One limitation of this study design is that many diabetes patients are elderly, especially those with diabetes type 2 and may have limited access to the Internet. In 2002, only 8% of the Germans 60 or older had access to the Internet: this number increased to 39% ten years later [102]. The results from this study cannot be generalised to the overall population of patients with diabetes (especially type 2) and comorbid depression.

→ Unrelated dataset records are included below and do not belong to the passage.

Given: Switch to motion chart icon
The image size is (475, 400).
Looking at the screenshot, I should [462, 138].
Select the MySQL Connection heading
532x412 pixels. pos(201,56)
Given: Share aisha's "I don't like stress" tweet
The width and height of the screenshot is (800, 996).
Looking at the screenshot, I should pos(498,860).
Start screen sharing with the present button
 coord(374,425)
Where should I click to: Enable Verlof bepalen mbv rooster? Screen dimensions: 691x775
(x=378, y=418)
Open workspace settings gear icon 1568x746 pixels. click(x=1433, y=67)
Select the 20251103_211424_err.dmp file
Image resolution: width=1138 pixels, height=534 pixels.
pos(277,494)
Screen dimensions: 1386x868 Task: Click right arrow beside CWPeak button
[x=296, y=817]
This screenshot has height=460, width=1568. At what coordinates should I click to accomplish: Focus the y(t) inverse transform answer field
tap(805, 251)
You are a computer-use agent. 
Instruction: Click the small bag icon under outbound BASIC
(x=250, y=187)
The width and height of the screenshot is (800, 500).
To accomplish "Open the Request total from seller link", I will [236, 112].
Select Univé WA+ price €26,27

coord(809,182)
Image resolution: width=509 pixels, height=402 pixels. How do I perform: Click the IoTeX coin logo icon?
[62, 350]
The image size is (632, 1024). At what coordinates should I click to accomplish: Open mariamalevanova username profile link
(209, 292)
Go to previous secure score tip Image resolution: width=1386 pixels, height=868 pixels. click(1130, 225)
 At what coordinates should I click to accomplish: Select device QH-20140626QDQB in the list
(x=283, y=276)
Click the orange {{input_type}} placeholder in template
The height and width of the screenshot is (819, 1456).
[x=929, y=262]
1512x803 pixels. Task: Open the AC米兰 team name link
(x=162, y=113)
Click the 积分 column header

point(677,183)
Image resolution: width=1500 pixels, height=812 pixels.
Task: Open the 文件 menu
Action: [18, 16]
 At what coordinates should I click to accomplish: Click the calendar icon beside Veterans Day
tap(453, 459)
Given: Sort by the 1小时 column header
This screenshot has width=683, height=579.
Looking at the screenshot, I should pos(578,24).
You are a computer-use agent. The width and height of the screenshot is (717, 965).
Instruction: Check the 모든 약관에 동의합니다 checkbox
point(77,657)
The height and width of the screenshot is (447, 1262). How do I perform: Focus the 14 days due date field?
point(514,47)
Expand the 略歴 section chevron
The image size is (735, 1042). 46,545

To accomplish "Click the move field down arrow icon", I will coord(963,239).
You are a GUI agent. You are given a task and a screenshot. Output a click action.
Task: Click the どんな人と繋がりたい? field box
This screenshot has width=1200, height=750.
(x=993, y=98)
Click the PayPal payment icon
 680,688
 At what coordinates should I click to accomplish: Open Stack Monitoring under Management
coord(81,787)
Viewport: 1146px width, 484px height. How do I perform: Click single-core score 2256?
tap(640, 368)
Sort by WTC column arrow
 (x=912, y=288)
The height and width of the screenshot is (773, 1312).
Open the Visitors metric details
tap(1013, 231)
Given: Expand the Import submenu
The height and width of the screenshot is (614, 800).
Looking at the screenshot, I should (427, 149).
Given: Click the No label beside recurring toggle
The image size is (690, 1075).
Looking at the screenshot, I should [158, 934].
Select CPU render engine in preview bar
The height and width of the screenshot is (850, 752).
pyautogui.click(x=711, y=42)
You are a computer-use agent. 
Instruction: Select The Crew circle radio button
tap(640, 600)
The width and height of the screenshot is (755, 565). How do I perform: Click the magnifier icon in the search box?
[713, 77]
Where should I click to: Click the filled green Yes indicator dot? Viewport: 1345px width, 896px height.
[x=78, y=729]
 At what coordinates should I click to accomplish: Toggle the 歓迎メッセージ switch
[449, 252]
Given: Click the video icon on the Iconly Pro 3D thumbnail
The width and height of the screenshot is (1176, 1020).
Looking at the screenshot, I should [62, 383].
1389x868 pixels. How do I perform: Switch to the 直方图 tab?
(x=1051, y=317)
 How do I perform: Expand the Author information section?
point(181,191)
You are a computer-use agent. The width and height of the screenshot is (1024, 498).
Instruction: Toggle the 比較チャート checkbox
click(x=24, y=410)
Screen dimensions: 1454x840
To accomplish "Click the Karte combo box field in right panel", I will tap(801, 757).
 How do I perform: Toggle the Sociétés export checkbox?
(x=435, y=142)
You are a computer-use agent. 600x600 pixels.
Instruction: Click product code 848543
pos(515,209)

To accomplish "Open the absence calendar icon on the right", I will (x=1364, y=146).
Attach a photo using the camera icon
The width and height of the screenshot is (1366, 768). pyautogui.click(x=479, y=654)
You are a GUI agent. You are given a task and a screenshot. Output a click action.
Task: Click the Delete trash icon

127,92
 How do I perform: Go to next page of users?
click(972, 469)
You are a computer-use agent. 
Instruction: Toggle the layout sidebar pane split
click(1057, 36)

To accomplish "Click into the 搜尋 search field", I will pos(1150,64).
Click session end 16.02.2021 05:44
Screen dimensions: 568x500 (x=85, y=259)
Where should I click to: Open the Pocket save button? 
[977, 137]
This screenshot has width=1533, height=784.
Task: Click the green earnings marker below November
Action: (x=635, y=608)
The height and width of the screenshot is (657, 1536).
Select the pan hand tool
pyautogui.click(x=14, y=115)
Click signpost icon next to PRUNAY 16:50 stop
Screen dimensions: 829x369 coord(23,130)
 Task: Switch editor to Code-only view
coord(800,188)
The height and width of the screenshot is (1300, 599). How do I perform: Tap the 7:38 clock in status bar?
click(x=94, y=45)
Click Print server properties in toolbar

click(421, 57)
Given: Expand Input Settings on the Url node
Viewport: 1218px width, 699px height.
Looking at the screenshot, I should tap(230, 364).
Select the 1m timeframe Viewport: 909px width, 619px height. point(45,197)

Furthermore, it is known that lower social status and lower education are associated with an increased risk for diabetes [103] and that women (28%) have significantly higher rates of depression compared to men (18%) [2]. As studies show, web-based interventions are mostly used by higher educated persons and females [32, 104, 105]. Therefore, we expect selection bias, restricting the external validity, particularly with regard to lower educated and males with diabetes.

Conclusions

Given the high prevalence of comorbid diabetes and depression, web-based interventions may have great potential to lower the threshold and increase access to the treatment of these co-morbid disorders. If GET.ON M.D. is shown to be cost- effective, it has great potential to be integrated into routine care and so to improve the well-being of people with diabetes and comorbid depression. This is of high importance given the negative impact of co-occurrence of diabetes and depression on psychological and medical outcomes, as well as on the health care system [37, 10, 12, 14, 100].

Further research is necessary to establish whether interventions that integrate diabetes and depression are more effective in the long term compared with conventional depression interventions.